Einstein predicted it in 1915 and doubted anyone would ever observe it: a massive object — a star, a galaxy cluster, a concentration of dark matter — would bend the path of light passing near it, just as it bends the paths of planets and photons alike. The amount of bending depends on the mass of the deflector and the geometry of the alignment. If the geometry is perfect — source, lens, and observer aligned along the same axis — the deflected image wraps into a complete ring around the foreground object. Eddington's 1919 solar eclipse expedition confirmed gravitational lensing with the Sun. Sixty-three years later, in 1988, the first extragalactic Einstein ring was confirmed. Today, gravitational lensing has become one of the most powerful tools in cosmology, and it works equally well whether the mass doing the lensing is visible or not.

That last property is what makes lensing so important. Dark matter does not emit or absorb electromagnetic radiation. You cannot image it, spectroscopically analyze it, or directly detect it with any conventional telescope. But it does have mass, and mass curves spacetime. Wherever dark matter accumulates — in the halos surrounding galaxies, in the filamentary structure of the cosmic web, in the massive clusters where thousands of galaxies congregate — it bends the light of background sources, and that bending is measurable. Gravitational lensing is, in a meaningful sense, the only direct way to map dark matter's distribution.

Strong lensing: rings and arcs

Strong gravitational lensing occurs when the alignment between source, lens, and observer is tight enough to produce visible distortion — arcs, partial rings, or multiple images of the same source appearing around a foreground object. Galaxy clusters are the most powerful strong lenses because their combined mass, including both baryonic matter and dark matter halos, can reach 10¹⁵ solar masses. In Hubble images of clusters like Abell 2744, the arcs are unmistakable: blue streaks curving around the yellow cluster galaxies, each one a distorted and magnified image of a galaxy that lies far behind the cluster.

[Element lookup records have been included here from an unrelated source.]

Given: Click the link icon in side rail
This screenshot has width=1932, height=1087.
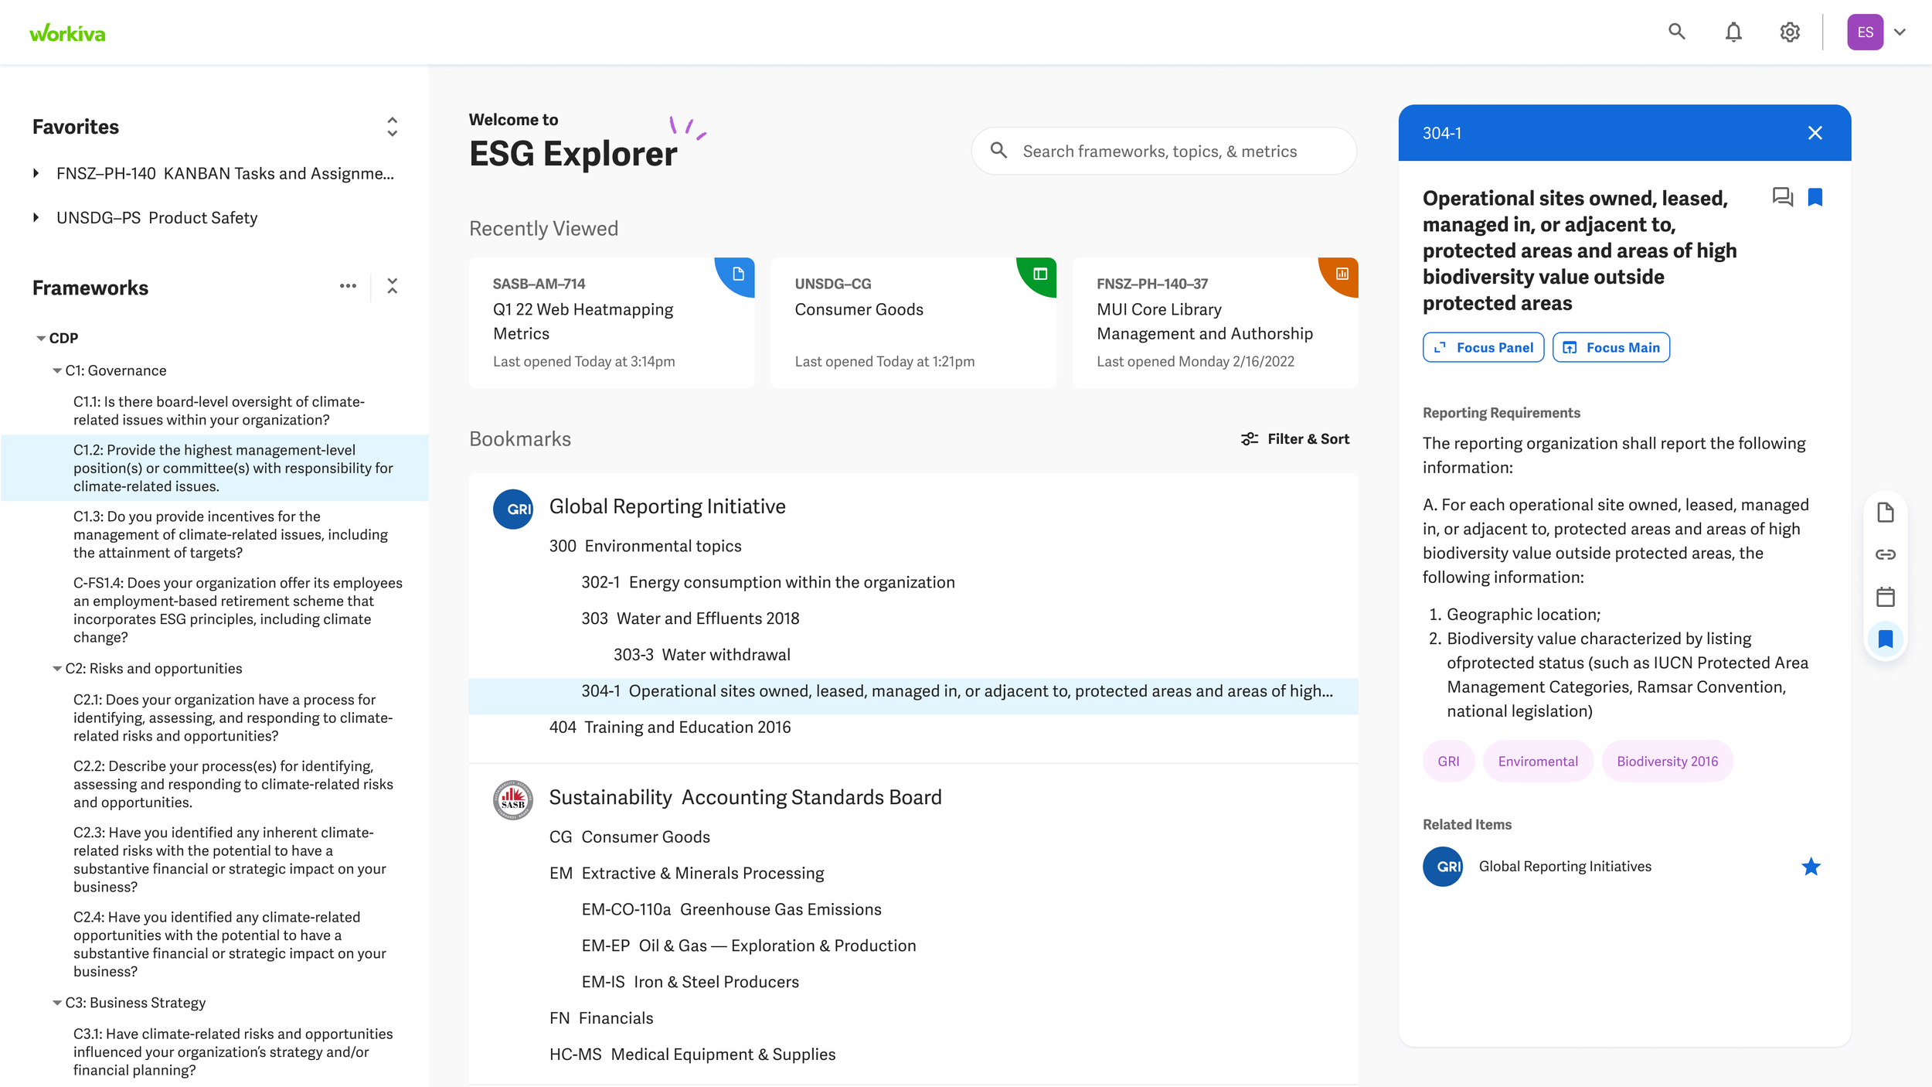Looking at the screenshot, I should point(1885,554).
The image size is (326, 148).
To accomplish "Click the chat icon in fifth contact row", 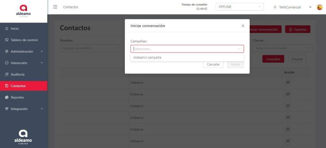I will (x=288, y=129).
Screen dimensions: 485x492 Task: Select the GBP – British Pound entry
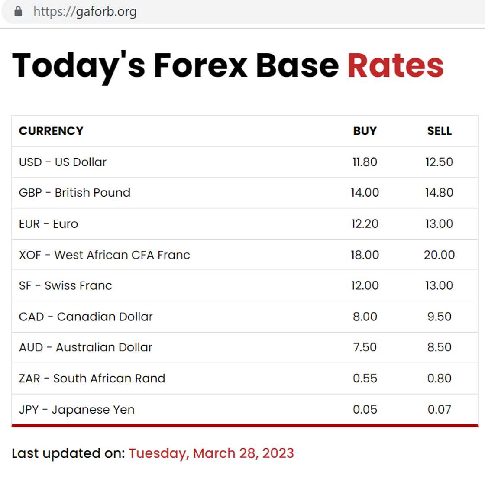coord(74,193)
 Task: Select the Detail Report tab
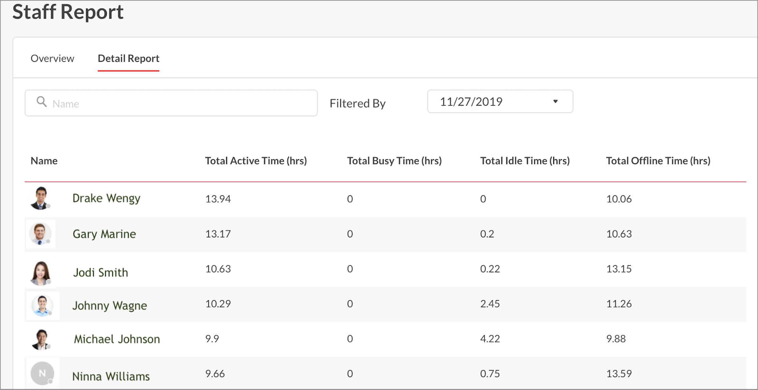128,58

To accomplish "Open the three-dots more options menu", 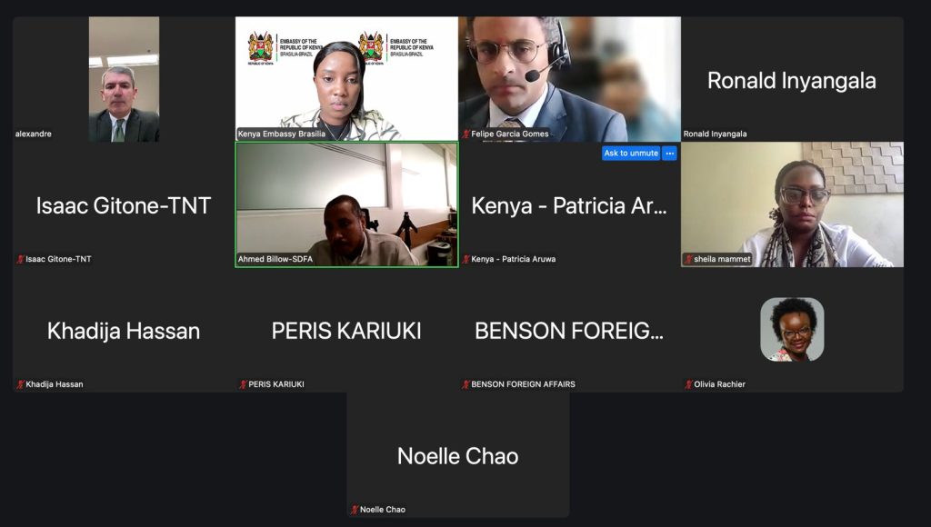I will pos(670,154).
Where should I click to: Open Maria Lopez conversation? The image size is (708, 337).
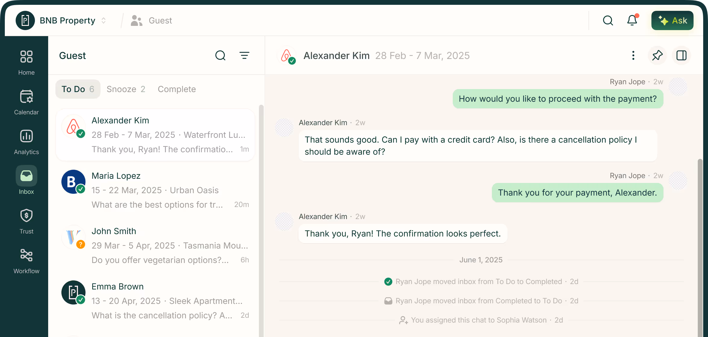[x=155, y=190]
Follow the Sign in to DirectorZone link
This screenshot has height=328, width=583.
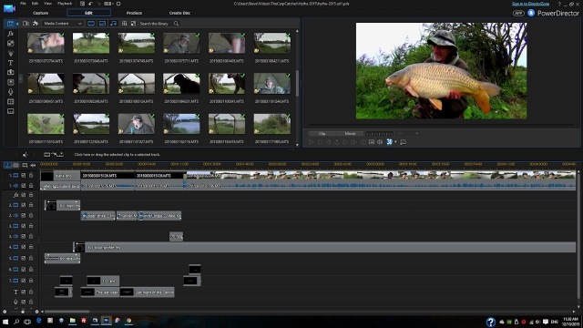pyautogui.click(x=530, y=4)
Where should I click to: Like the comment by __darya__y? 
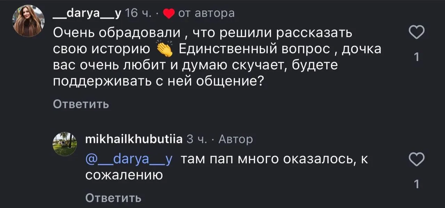pyautogui.click(x=416, y=33)
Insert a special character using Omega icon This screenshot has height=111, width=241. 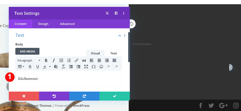click(93, 67)
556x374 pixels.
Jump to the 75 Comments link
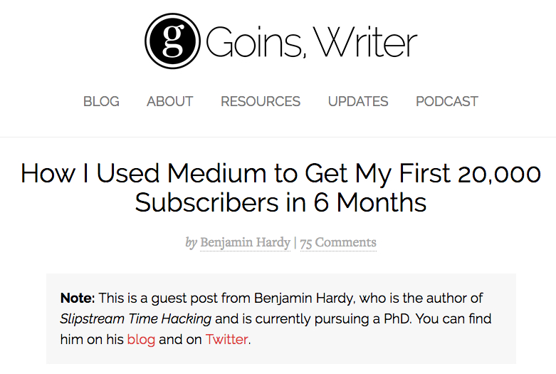point(337,242)
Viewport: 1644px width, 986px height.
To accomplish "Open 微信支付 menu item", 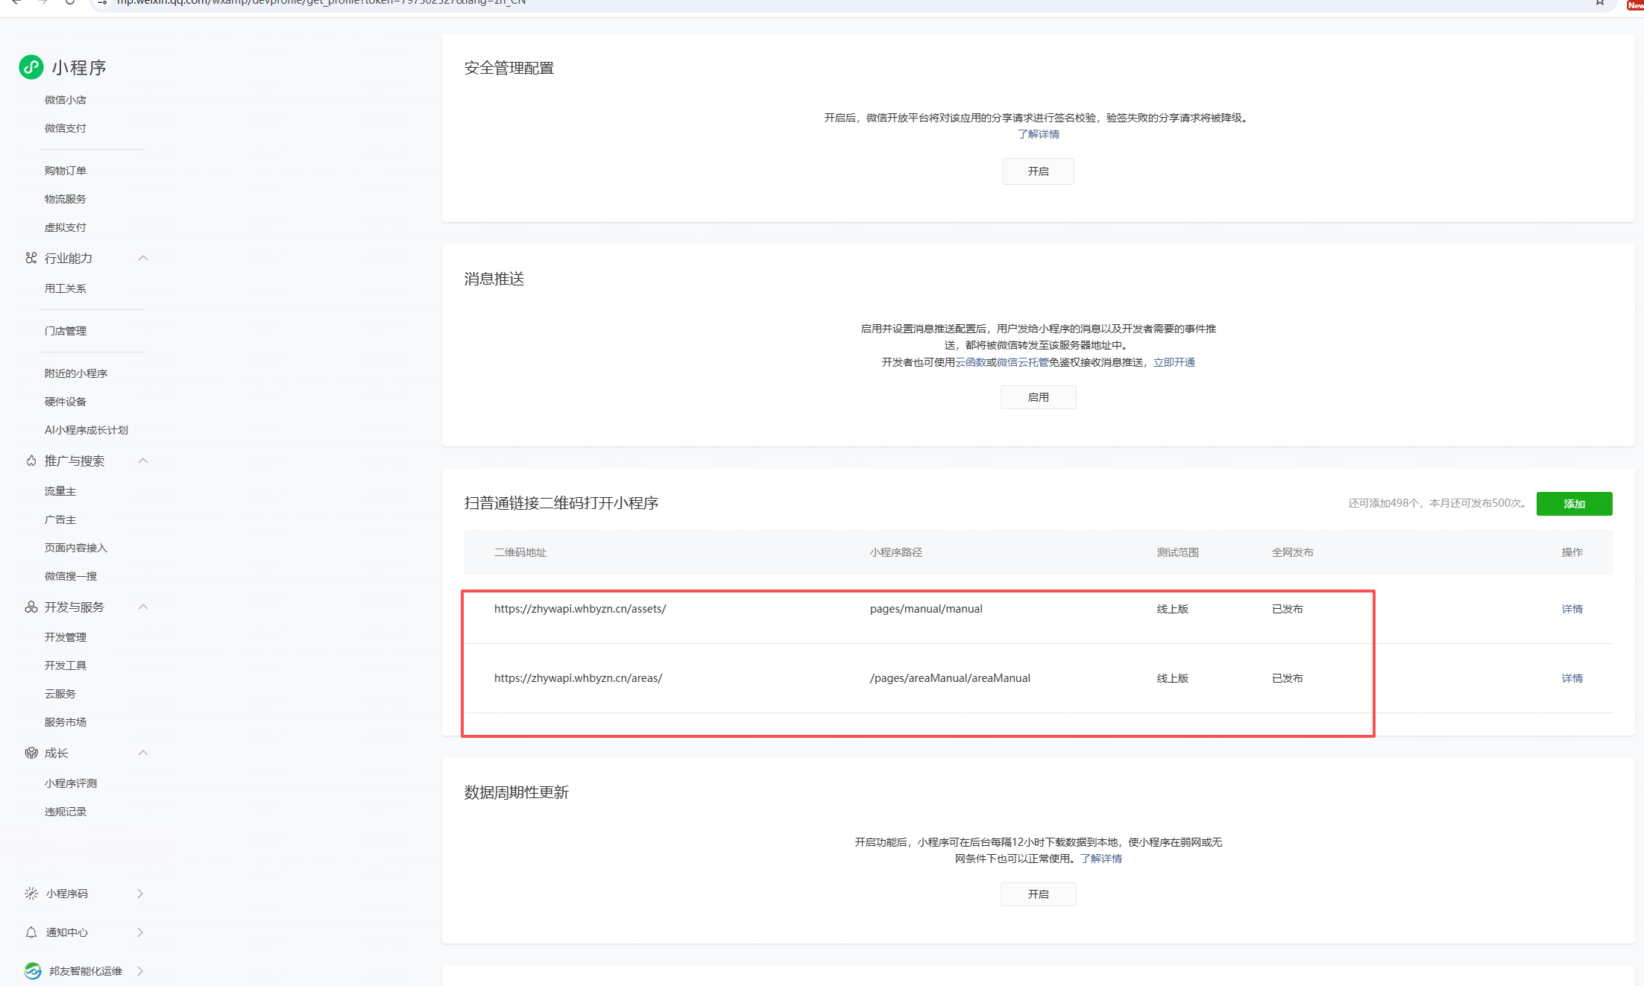I will [66, 128].
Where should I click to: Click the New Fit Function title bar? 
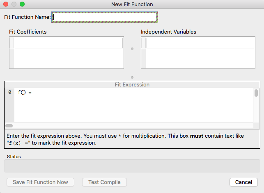click(x=132, y=4)
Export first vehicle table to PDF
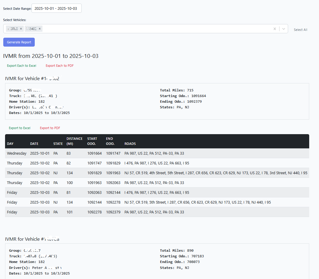The image size is (319, 279). 50,128
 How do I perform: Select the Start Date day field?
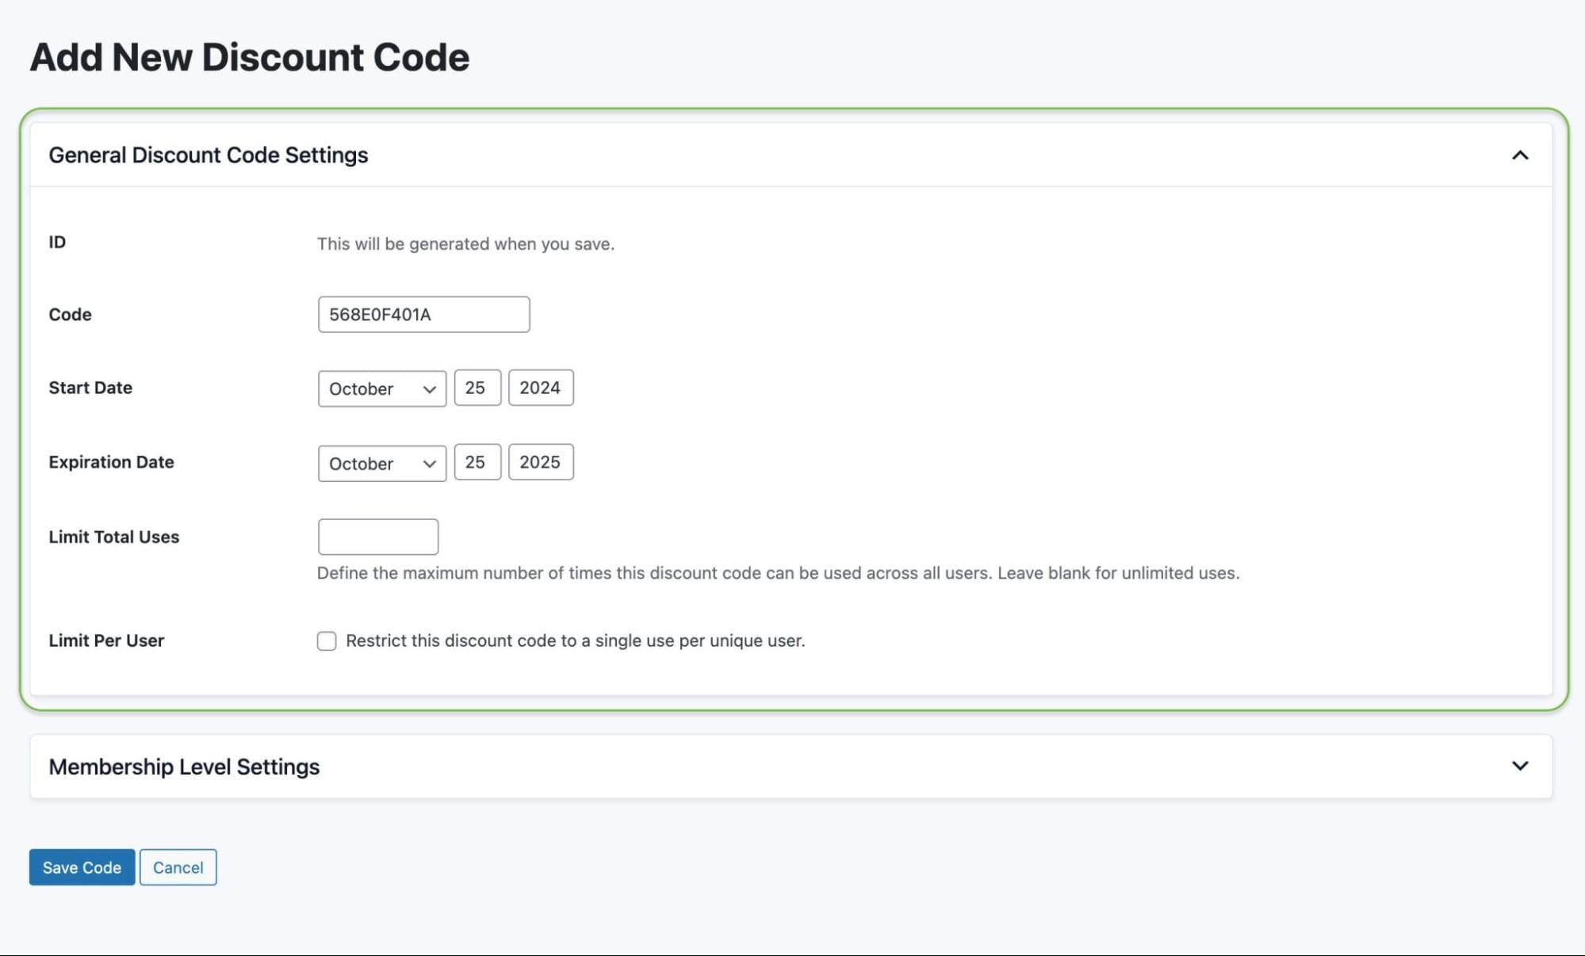point(477,388)
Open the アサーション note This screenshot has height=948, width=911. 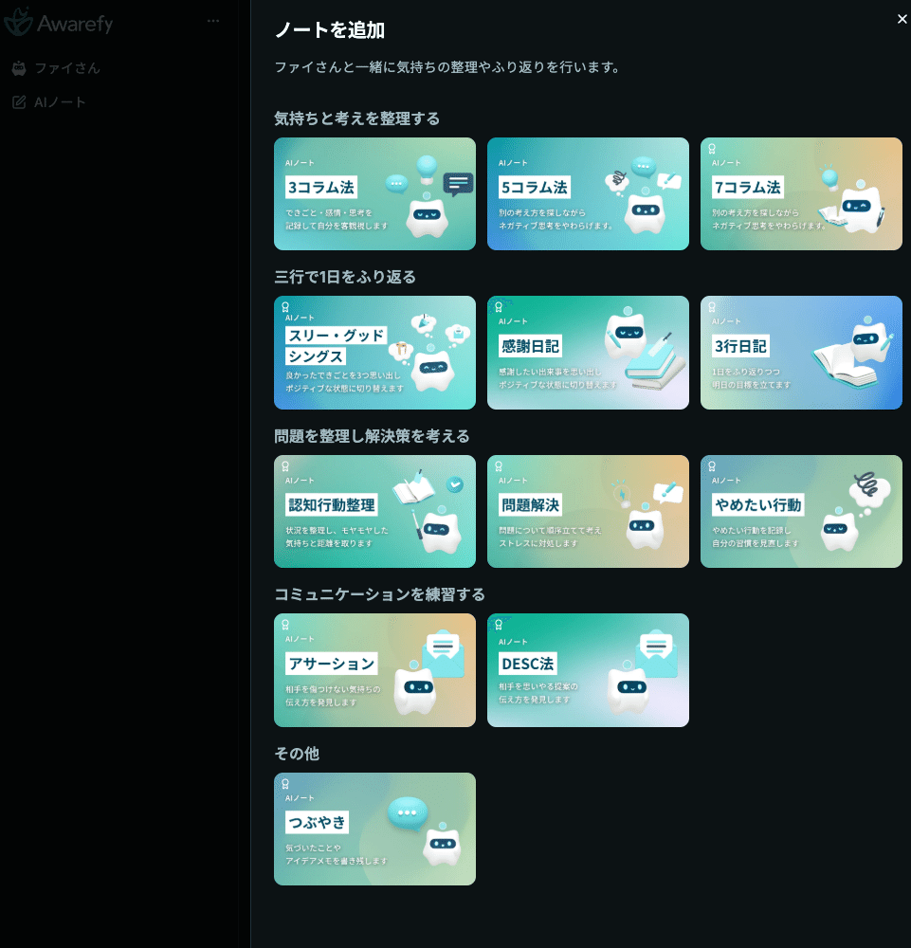click(x=374, y=669)
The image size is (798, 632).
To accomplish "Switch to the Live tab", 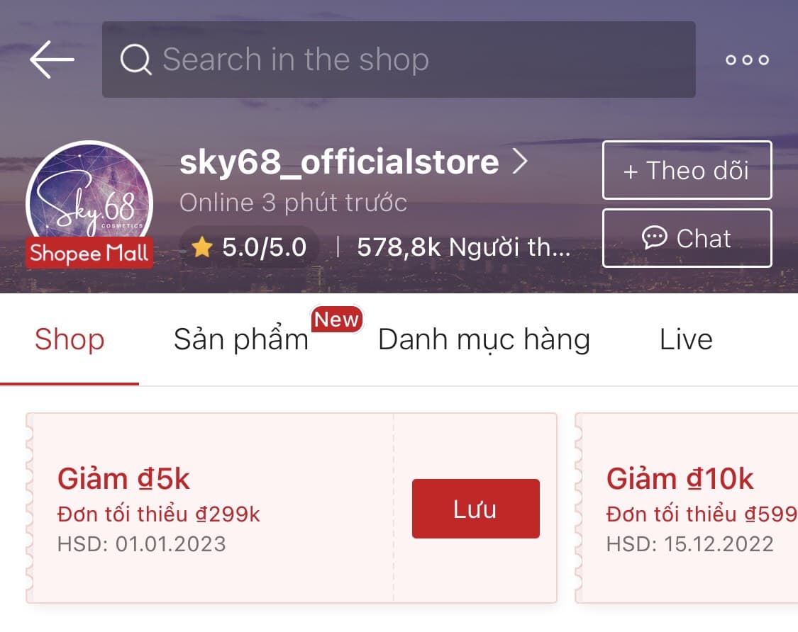I will tap(685, 340).

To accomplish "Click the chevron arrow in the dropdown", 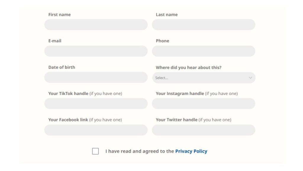I will (250, 78).
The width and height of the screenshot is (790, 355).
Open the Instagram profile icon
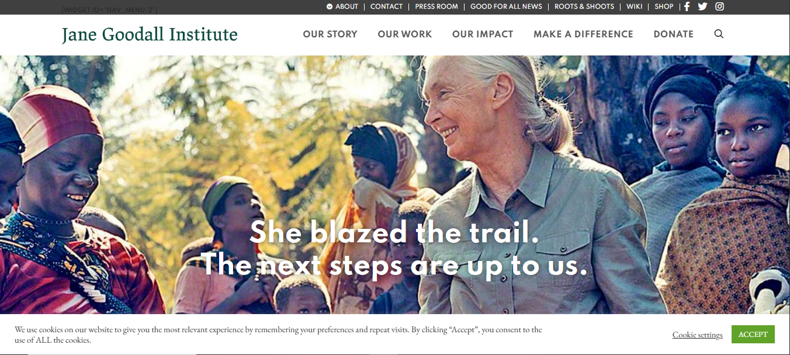(x=720, y=6)
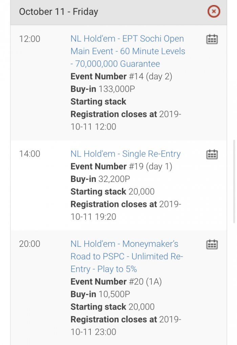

These images contain information. The radius of the arc, its shape, and the positions of multiple images of the same source all depend sensitively on the mass distribution of the lens. Astronomers construct detailed mass models — effectively 2D maps of the lens mass — by fitting these observations. The models consistently show that the bulk of the mass in galaxy clusters is not in the galaxies themselves but in a diffuse halo extending far beyond the optical extent of the cluster. And that halo's mass distribution follows the predictions of cold dark matter models rather than modified gravity alternatives — at least in most cases.

Weak lensing: the statistical signal

Most mass concentrations in the universe are not massive enough to produce visible arcs. But even a relatively modest galaxy in the foreground will slightly distort the shapes of background galaxies — stretching them tangentially relative to the lens direction by fractions of a percent. This weak lensing signal is invisible in any individual galaxy image, because galaxies are intrinsically elliptical and you cannot tell a lensed shape from a naturally elongated galaxy. But if you measure the shapes of millions of background galaxies and look for coherent patterns of alignment relative to foreground structures, the statistical signal emerges from the noise.

This is exactly what surveys like the Kilo-Degree Survey, the Dark Energy Survey, and now ESA's Euclid mission are designed to do. Euclid, launched in 2023, is conducting a weak lensing survey of roughly 1.5 billion galaxies over a third of the sky, measuring galaxy shapes with the precision needed to detect coherent alignments at the sub-percent level. The survey data will reconstruct the 3D distribution of matter — dark and baryonic — across the past 10 billion years of cosmic history.

The S8 tension and what lensing says about it

One of the most discussed problems in contemporary cosmology is a discrepancy between two measurements of how clumpy matter is on large scales, quantified by a parameter called S8. Measurements derived from the cosmic microwave background predict a value of S8 that is systematically higher than what weak lensing surveys measure from the late-time distribution of galaxies. This tension, at roughly 2 to 3 sigma significance, is either a systematic error in one or both measurements, or evidence that our standard cosmological model is missing something about how structure grows.

Euclid's first cosmological data releases, combined with ground-based surveys, will either strengthen the tension — making it harder to dismiss as systematic error — or reveal it as an artifact of calibration issues in galaxy shape measurements or photometric redshift estimates. Either outcome is scientifically valuable.

The arc around a galaxy cluster is beautiful in isolation. But what makes gravitational lensing scientifically powerful is the realization that the universe's dark matter skeleton is encoded in the shapes of billions of background galaxies, waiting to be decoded. Einstein's 1915 prediction has become a precision cosmological instrument — not something he could have anticipated, and not something most astronomical observations ever achieve.